Prompt:
Copy the following data line for line, leaving every line unchanged.

Data entries:
_ _ _ _

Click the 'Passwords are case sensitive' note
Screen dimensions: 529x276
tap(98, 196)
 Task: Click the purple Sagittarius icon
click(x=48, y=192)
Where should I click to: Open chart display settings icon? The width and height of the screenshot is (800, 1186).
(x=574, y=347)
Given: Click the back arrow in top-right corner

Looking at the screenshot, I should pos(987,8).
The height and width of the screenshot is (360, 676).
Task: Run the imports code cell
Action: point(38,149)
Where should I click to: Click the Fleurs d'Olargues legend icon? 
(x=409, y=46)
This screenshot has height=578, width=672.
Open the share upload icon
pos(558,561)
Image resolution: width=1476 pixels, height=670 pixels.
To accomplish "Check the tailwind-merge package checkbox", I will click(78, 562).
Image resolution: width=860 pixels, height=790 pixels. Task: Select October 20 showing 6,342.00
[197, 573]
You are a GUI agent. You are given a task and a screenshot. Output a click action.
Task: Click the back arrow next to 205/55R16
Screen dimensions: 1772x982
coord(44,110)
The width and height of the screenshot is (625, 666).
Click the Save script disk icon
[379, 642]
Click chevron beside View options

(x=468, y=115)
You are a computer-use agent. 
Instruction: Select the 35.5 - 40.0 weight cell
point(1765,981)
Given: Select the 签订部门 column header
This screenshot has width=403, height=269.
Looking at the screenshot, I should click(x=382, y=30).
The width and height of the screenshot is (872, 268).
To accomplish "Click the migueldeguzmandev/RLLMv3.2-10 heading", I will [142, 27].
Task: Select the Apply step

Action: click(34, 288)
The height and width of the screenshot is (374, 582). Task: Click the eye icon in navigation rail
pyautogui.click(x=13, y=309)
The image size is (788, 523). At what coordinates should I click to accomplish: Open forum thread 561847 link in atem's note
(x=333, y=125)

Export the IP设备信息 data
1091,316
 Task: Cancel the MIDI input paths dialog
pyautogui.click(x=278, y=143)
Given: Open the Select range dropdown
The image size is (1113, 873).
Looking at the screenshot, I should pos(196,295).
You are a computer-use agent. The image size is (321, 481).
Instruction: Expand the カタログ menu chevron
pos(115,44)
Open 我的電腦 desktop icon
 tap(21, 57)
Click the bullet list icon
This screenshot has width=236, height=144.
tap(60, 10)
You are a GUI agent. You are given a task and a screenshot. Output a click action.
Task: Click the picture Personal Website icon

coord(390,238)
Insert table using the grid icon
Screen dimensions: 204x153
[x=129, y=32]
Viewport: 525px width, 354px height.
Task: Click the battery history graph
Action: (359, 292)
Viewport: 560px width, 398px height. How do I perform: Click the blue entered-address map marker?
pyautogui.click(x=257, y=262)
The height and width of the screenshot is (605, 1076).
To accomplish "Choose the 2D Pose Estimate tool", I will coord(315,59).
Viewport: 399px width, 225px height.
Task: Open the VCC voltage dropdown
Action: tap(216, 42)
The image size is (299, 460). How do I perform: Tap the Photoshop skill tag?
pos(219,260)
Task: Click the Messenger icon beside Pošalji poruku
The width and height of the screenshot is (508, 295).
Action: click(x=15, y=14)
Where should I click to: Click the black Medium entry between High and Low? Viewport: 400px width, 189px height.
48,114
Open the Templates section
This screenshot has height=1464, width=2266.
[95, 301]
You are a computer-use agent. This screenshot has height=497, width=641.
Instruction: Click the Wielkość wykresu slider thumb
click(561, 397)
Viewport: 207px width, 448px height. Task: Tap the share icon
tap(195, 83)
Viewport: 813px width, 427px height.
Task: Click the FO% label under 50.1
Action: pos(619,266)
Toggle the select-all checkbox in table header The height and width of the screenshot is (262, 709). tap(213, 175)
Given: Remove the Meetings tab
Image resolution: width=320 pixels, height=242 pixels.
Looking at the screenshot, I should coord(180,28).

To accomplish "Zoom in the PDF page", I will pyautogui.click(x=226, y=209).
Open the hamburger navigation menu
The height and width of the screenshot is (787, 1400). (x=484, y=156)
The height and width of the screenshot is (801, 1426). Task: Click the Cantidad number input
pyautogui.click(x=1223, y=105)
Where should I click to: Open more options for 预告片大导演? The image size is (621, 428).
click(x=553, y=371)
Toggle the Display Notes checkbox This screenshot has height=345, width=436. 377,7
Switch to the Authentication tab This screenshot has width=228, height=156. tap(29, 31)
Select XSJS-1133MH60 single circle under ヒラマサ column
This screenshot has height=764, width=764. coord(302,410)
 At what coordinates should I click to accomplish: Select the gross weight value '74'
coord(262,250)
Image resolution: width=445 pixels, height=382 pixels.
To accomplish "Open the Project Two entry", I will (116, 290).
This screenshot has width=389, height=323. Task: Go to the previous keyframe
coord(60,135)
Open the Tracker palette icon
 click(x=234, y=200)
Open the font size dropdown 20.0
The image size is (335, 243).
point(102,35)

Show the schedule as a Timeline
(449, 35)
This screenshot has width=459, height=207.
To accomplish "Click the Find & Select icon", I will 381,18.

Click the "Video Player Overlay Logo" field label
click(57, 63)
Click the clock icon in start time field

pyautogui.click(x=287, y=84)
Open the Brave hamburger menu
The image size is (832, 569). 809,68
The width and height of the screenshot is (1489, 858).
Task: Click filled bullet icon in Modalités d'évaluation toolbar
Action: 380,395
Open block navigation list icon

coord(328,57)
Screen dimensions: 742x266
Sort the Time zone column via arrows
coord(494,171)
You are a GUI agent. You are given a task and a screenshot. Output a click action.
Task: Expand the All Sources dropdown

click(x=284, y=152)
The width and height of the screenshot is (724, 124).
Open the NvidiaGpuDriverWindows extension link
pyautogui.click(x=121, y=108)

_ _ _ _

Right answer:
Click the 'Passwords are case sensitive' note
Screen dimensions: 529x276
tap(98, 196)
 Task: Click the purple Sagittarius icon
click(x=48, y=192)
Where should I click to: Open chart display settings icon? The width and height of the screenshot is (800, 1186).
(x=574, y=347)
Given: Click the back arrow in top-right corner

Looking at the screenshot, I should pos(987,8).
The height and width of the screenshot is (360, 676).
Task: Run the imports code cell
Action: point(38,149)
Where should I click to: Click the Fleurs d'Olargues legend icon? 
(x=409, y=46)
This screenshot has height=578, width=672.
Open the share upload icon
pos(558,561)
Image resolution: width=1476 pixels, height=670 pixels.
To accomplish "Check the tailwind-merge package checkbox", I will click(78, 562).
Image resolution: width=860 pixels, height=790 pixels. Task: Select October 20 showing 6,342.00
[197, 573]
You are a GUI agent. You are given a task and a screenshot. Output a click action.
Task: Click the back arrow next to 205/55R16
Screen dimensions: 1772x982
coord(44,110)
The width and height of the screenshot is (625, 666).
Click the Save script disk icon
[379, 642]
Click chevron beside View options

(x=468, y=115)
You are a computer-use agent. 
Instruction: Select the 35.5 - 40.0 weight cell
point(1765,981)
Given: Select the 签订部门 column header
This screenshot has width=403, height=269.
Looking at the screenshot, I should click(x=382, y=30).
The width and height of the screenshot is (872, 268).
To accomplish "Click the migueldeguzmandev/RLLMv3.2-10 heading", I will [142, 27].
Task: Select the Apply step

Action: click(34, 288)
The height and width of the screenshot is (374, 582). Task: Click the eye icon in navigation rail
pyautogui.click(x=13, y=309)
The image size is (788, 523). At what coordinates should I click to accomplish: Open forum thread 561847 link in atem's note
(x=333, y=125)

Export the IP设备信息 data
1091,316
 Task: Cancel the MIDI input paths dialog
pyautogui.click(x=278, y=143)
Given: Open the Select range dropdown
The image size is (1113, 873).
Looking at the screenshot, I should pos(196,295).
You are a computer-use agent. The image size is (321, 481).
Instruction: Expand the カタログ menu chevron
pos(115,44)
Open 我的電腦 desktop icon
 tap(21, 57)
Click the bullet list icon
This screenshot has width=236, height=144.
tap(60, 10)
You are a GUI agent. You are given a task and a screenshot. Output a click action.
Task: Click the picture Personal Website icon

coord(390,238)
Insert table using the grid icon
Screen dimensions: 204x153
[x=129, y=32]
Viewport: 525px width, 354px height.
Task: Click the battery history graph
Action: (359, 292)
Viewport: 560px width, 398px height. How do I perform: Click the blue entered-address map marker?
pyautogui.click(x=257, y=262)
The height and width of the screenshot is (605, 1076).
To accomplish "Choose the 2D Pose Estimate tool", I will coord(315,59).
Viewport: 399px width, 225px height.
Task: Open the VCC voltage dropdown
Action: tap(216, 42)
The image size is (299, 460). How do I perform: Tap the Photoshop skill tag?
pos(219,260)
Task: Click the Messenger icon beside Pošalji poruku
The width and height of the screenshot is (508, 295).
Action: click(x=15, y=14)
Where should I click to: Click the black Medium entry between High and Low? Viewport: 400px width, 189px height.
48,114
Open the Templates section
This screenshot has height=1464, width=2266.
[95, 301]
You are a computer-use agent. This screenshot has height=497, width=641.
Instruction: Click the Wielkość wykresu slider thumb
click(561, 397)
Viewport: 207px width, 448px height. Task: Tap the share icon
tap(195, 83)
Viewport: 813px width, 427px height.
Task: Click the FO% label under 50.1
Action: pos(619,266)
Toggle the select-all checkbox in table header The height and width of the screenshot is (262, 709). tap(213, 175)
Given: Remove the Meetings tab
Image resolution: width=320 pixels, height=242 pixels.
Looking at the screenshot, I should coord(180,28).

To accomplish "Zoom in the PDF page", I will pyautogui.click(x=226, y=209).
Open the hamburger navigation menu
The height and width of the screenshot is (787, 1400). (x=484, y=156)
The height and width of the screenshot is (801, 1426). Task: Click the Cantidad number input
pyautogui.click(x=1223, y=105)
Where should I click to: Open more options for 预告片大导演? The image size is (621, 428).
click(x=553, y=371)
Toggle the Display Notes checkbox This screenshot has height=345, width=436. 377,7
Switch to the Authentication tab This screenshot has width=228, height=156. tap(29, 31)
Select XSJS-1133MH60 single circle under ヒラマサ column
This screenshot has height=764, width=764. coord(302,410)
 At what coordinates should I click to accomplish: Select the gross weight value '74'
coord(262,250)
Image resolution: width=445 pixels, height=382 pixels.
To accomplish "Open the Project Two entry", I will (116, 290).
This screenshot has width=389, height=323. Task: Go to the previous keyframe
coord(60,135)
Open the Tracker palette icon
 click(x=234, y=200)
Open the font size dropdown 20.0
The image size is (335, 243).
point(102,35)

Show the schedule as a Timeline
(449, 35)
This screenshot has width=459, height=207.
To accomplish "Click the Find & Select icon", I will 381,18.

Click the "Video Player Overlay Logo" field label
click(57, 63)
Click the clock icon in start time field

pyautogui.click(x=287, y=84)
Open the Brave hamburger menu
The image size is (832, 569). 809,68
The width and height of the screenshot is (1489, 858).
Task: Click filled bullet icon in Modalités d'évaluation toolbar
Action: 380,395
Open block navigation list icon

coord(328,57)
Screen dimensions: 742x266
Sort the Time zone column via arrows
coord(494,171)
You are a GUI agent. You are given a task and a screenshot. Output a click action.
Task: Expand the All Sources dropdown

click(x=284, y=152)
The width and height of the screenshot is (724, 124).
Open the NvidiaGpuDriverWindows extension link
pyautogui.click(x=121, y=108)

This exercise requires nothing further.